» ABOUT THIS EXERCISE
Among the records that follow, set down only the lines from the one containing "Screen dimensions: 520x1155" to the one containing "Screen dimensions: 1545x1182", both included, exactly.

+++

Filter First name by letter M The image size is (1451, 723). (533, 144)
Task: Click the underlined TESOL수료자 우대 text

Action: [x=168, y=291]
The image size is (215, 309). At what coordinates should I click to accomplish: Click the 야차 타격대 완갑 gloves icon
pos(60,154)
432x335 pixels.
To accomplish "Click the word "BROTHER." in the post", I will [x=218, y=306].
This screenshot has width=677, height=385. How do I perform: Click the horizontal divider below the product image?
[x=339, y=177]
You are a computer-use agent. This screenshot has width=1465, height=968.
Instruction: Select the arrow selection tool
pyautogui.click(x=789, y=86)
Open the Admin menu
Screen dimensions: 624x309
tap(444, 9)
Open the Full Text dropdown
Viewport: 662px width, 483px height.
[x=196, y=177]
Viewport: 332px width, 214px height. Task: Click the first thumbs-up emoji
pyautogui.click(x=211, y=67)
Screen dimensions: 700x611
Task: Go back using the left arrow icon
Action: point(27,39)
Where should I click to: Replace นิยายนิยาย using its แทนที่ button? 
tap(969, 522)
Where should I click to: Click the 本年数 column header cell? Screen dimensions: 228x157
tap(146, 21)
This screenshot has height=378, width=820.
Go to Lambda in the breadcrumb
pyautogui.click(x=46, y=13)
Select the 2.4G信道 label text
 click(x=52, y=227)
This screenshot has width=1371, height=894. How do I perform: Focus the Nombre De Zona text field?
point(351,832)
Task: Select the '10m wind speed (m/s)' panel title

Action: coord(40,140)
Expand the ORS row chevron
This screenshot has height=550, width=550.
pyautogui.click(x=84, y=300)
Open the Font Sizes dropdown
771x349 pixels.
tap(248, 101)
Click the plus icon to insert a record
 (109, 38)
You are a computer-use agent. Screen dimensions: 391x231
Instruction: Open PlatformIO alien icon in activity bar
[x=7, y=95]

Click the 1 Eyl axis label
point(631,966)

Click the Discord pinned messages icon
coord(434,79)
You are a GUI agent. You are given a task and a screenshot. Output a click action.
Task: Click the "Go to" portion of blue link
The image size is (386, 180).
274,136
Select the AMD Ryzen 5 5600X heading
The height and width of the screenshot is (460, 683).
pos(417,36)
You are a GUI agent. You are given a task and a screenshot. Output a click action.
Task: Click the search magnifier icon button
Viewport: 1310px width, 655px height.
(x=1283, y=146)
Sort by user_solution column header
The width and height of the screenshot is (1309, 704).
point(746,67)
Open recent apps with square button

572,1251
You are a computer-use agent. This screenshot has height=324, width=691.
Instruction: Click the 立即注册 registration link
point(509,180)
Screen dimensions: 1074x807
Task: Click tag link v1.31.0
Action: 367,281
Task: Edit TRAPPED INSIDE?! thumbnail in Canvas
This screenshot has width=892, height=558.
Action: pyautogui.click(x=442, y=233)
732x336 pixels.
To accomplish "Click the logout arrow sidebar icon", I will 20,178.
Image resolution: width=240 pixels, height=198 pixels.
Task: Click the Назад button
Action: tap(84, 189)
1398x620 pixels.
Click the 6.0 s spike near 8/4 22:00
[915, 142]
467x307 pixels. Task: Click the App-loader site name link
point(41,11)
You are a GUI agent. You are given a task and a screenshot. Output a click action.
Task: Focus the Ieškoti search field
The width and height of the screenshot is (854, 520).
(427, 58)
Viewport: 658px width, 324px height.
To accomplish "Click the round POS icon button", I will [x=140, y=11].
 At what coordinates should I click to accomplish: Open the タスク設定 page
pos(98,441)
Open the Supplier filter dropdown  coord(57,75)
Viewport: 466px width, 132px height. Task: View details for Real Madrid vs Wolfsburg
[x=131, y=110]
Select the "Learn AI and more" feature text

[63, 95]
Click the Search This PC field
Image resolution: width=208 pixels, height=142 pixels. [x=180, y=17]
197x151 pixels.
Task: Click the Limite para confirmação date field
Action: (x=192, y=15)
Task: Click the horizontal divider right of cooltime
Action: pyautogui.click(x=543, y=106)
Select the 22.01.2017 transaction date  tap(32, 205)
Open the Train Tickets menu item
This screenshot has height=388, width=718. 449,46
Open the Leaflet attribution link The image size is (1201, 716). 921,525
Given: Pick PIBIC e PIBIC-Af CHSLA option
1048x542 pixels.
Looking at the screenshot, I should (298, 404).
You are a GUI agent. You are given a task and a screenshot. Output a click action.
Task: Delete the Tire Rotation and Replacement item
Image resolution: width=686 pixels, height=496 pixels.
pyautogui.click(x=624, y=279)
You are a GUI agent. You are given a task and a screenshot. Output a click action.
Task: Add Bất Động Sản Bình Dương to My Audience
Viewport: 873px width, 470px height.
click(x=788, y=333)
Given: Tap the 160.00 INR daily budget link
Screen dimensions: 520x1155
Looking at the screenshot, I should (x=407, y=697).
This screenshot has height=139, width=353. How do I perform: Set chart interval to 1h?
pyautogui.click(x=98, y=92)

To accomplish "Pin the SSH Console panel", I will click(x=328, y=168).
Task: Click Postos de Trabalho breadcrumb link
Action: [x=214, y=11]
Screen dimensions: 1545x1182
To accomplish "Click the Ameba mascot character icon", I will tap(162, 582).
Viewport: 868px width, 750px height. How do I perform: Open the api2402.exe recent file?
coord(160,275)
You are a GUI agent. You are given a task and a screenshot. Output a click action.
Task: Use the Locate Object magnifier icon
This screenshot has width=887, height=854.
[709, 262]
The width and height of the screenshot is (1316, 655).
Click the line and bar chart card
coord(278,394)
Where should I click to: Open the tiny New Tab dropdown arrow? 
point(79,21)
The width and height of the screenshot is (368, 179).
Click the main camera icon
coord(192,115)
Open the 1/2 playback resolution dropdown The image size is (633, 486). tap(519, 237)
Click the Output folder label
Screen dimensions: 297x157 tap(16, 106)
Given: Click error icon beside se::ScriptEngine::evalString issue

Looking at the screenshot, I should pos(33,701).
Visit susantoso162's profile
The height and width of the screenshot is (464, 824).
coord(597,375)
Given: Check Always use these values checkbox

+++

» EXERCISE RESULT
Screen dimensions: 520x1155
Looking at the screenshot, I should (x=407, y=697).
This screenshot has height=139, width=353. How do I perform: Set chart interval to 1h?
pyautogui.click(x=98, y=92)

To accomplish "Pin the SSH Console panel", I will click(x=328, y=168).
Task: Click Postos de Trabalho breadcrumb link
Action: [x=214, y=11]
Screen dimensions: 1545x1182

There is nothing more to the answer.